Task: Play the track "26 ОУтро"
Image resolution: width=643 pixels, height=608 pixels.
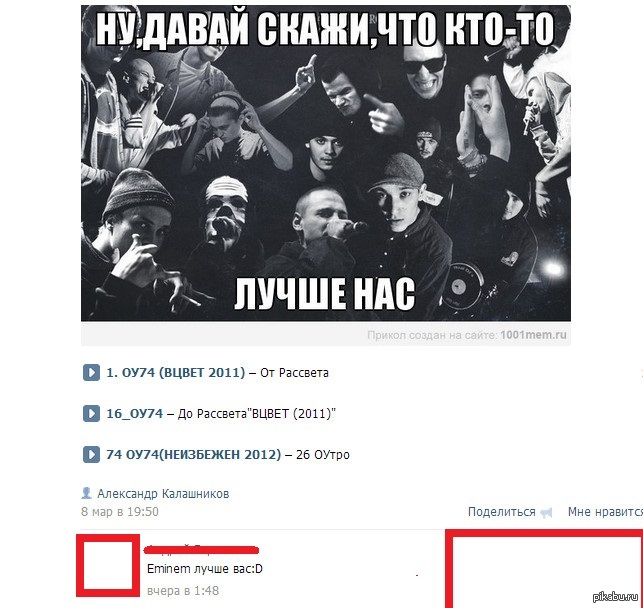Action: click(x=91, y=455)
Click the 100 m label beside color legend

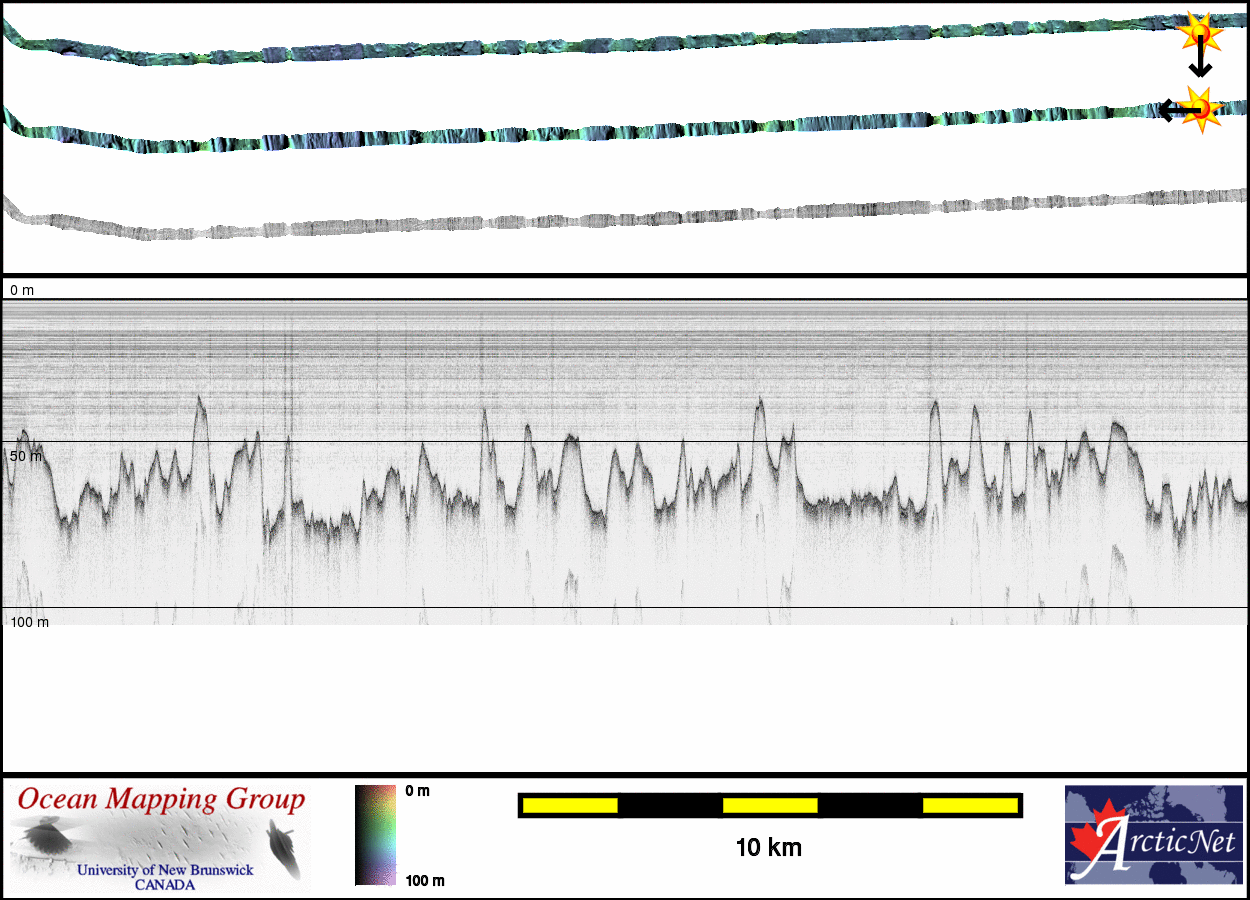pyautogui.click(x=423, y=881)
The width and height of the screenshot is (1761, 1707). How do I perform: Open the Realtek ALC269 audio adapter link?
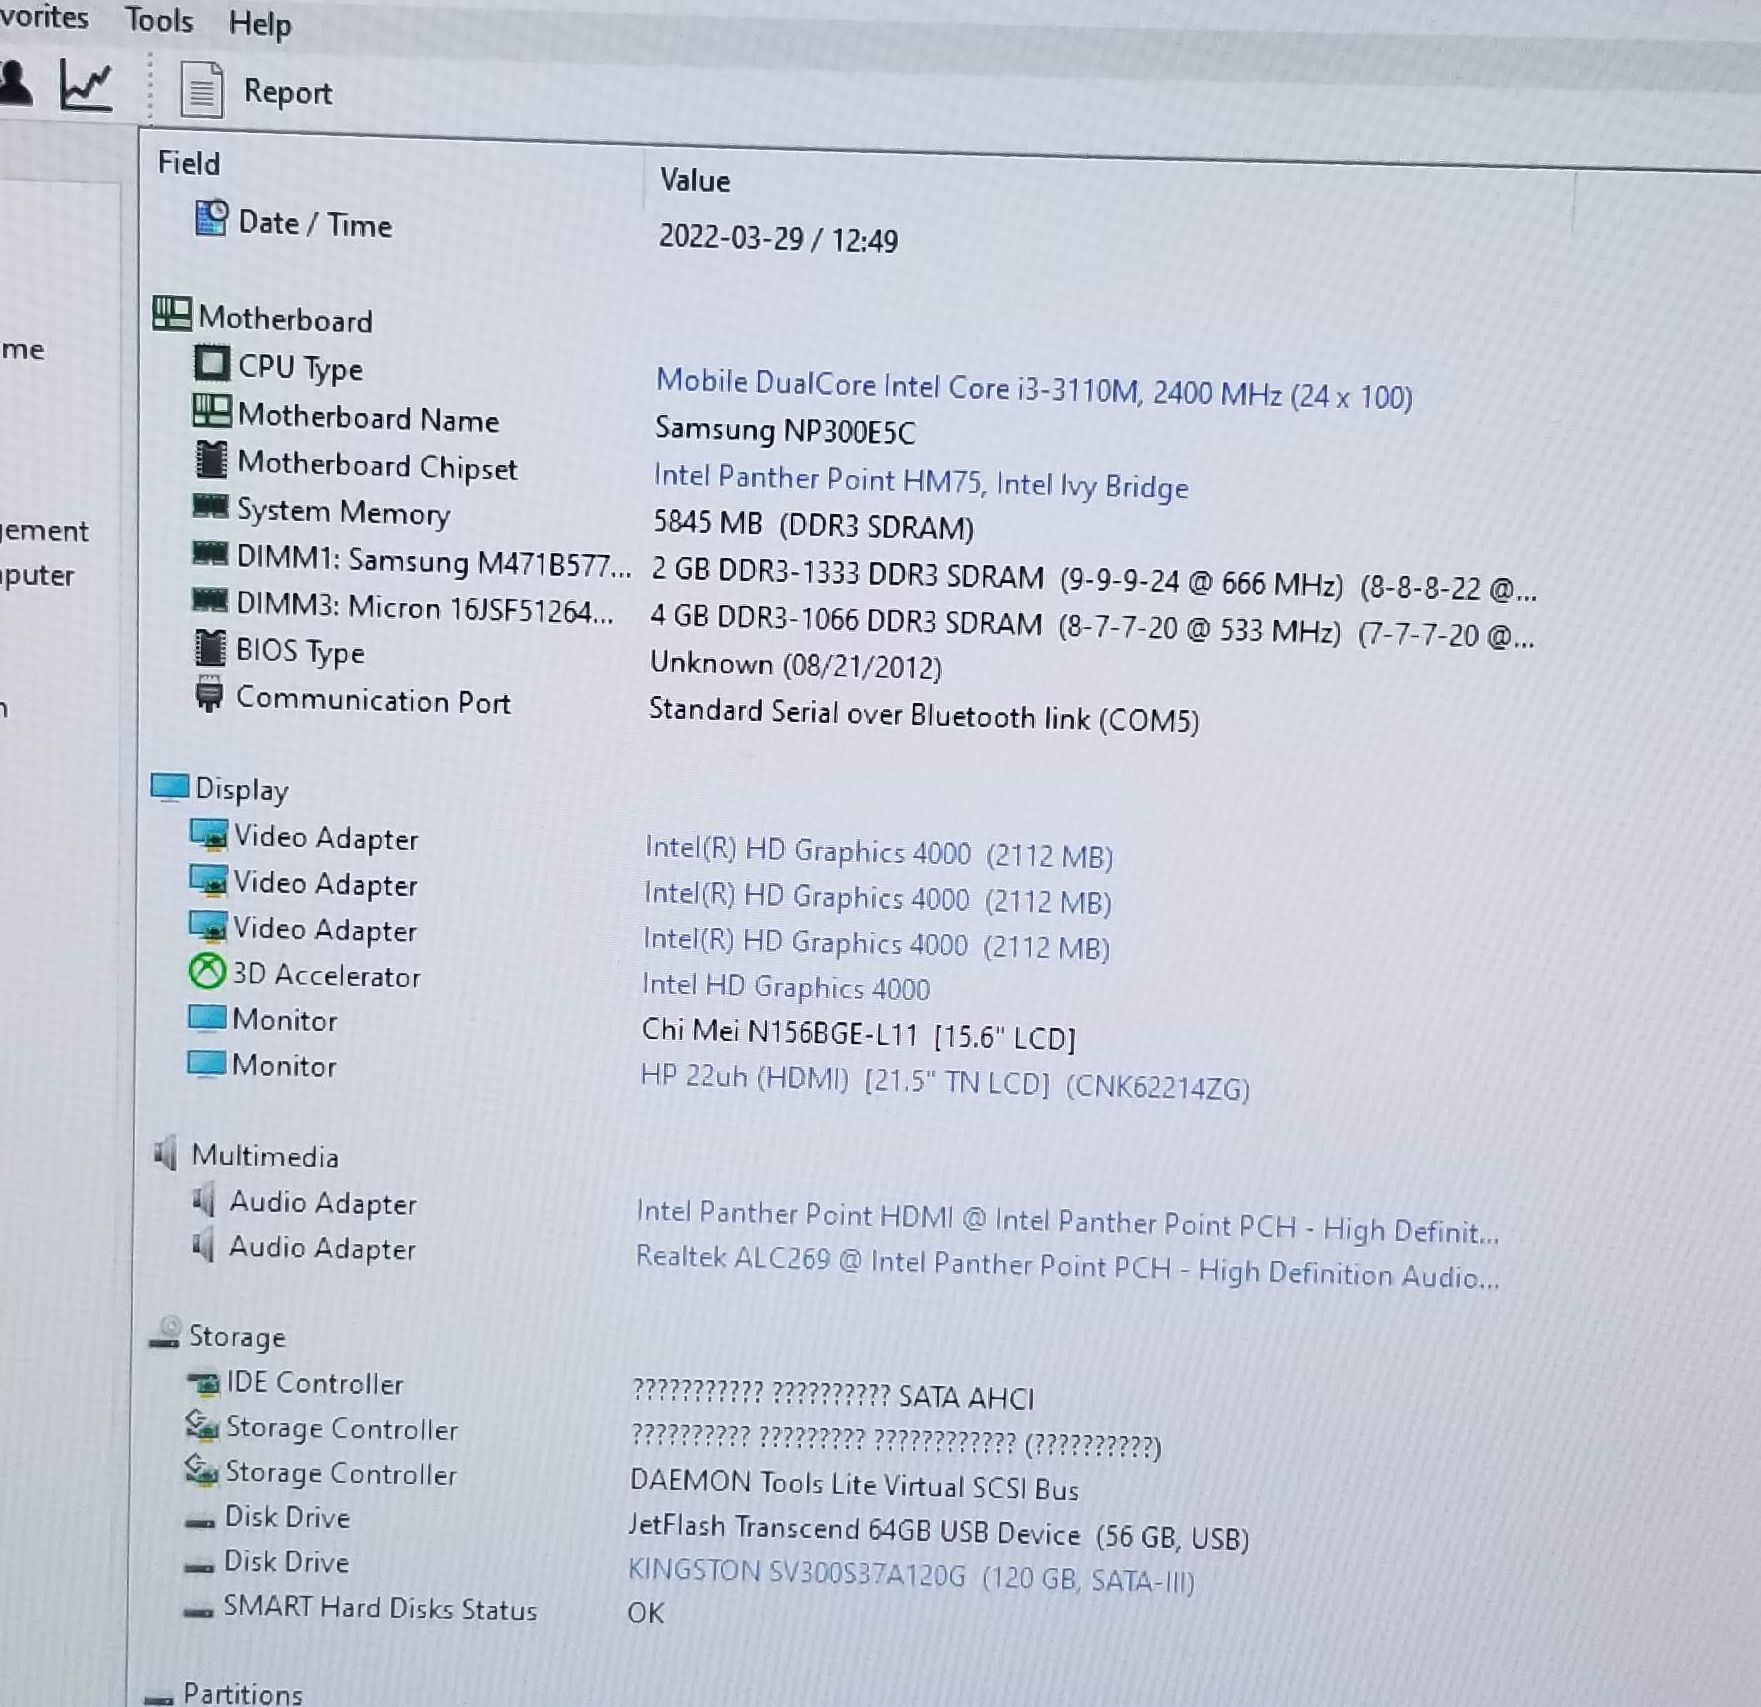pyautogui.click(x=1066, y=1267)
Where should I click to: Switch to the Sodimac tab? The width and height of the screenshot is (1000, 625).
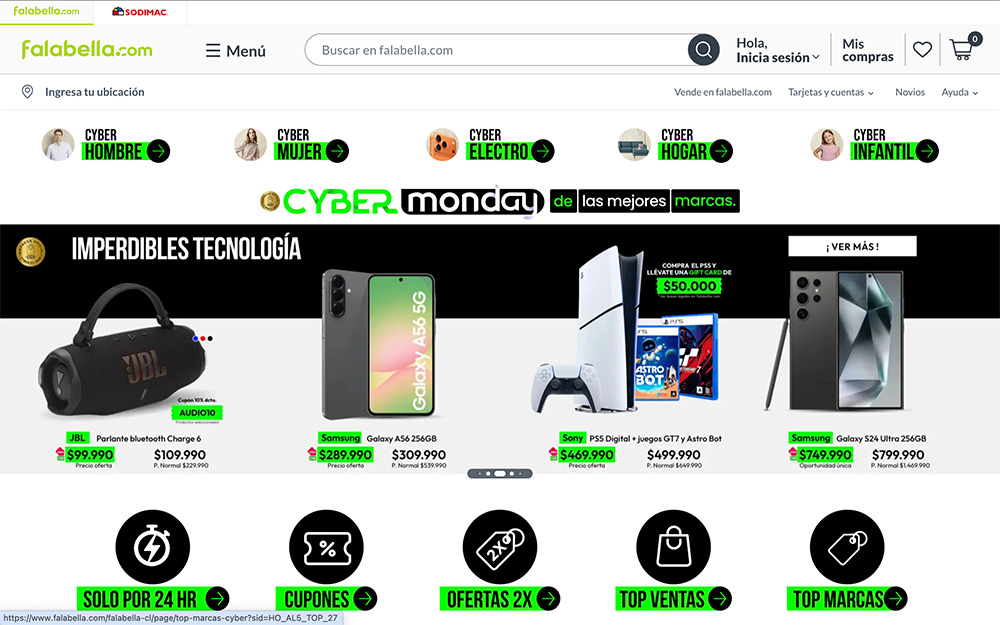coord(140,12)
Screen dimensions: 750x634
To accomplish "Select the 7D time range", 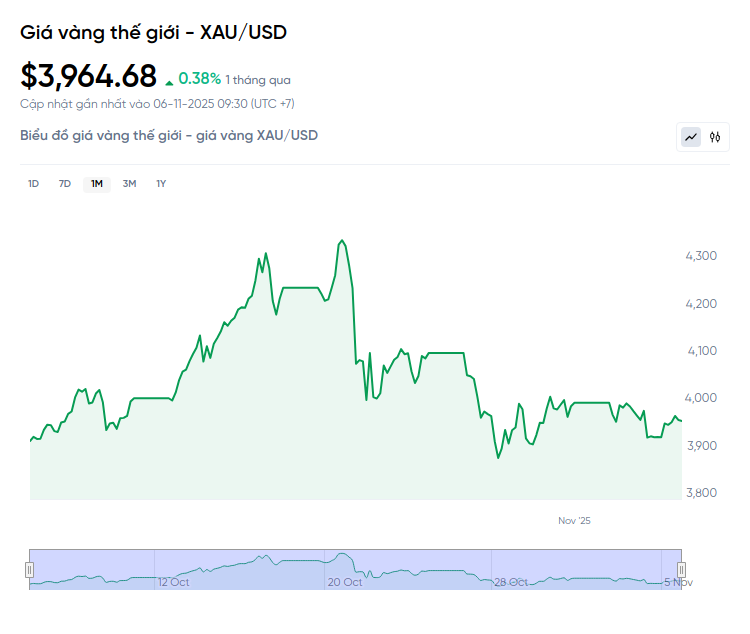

--- --- ---

Leave out the pictures and print every line of the data exactly.

[Answer below]:
Task: Play the track "26 ОУтро"
Image resolution: width=643 pixels, height=608 pixels.
Action: click(x=91, y=455)
Click the 100 m label beside color legend

pyautogui.click(x=423, y=881)
The width and height of the screenshot is (1761, 1707). How do I perform: Open the Realtek ALC269 audio adapter link?
pyautogui.click(x=1066, y=1267)
Where should I click to: Switch to the Sodimac tab? The width and height of the screenshot is (1000, 625).
coord(140,12)
Screen dimensions: 750x634
To accomplish "Select the 7D time range", 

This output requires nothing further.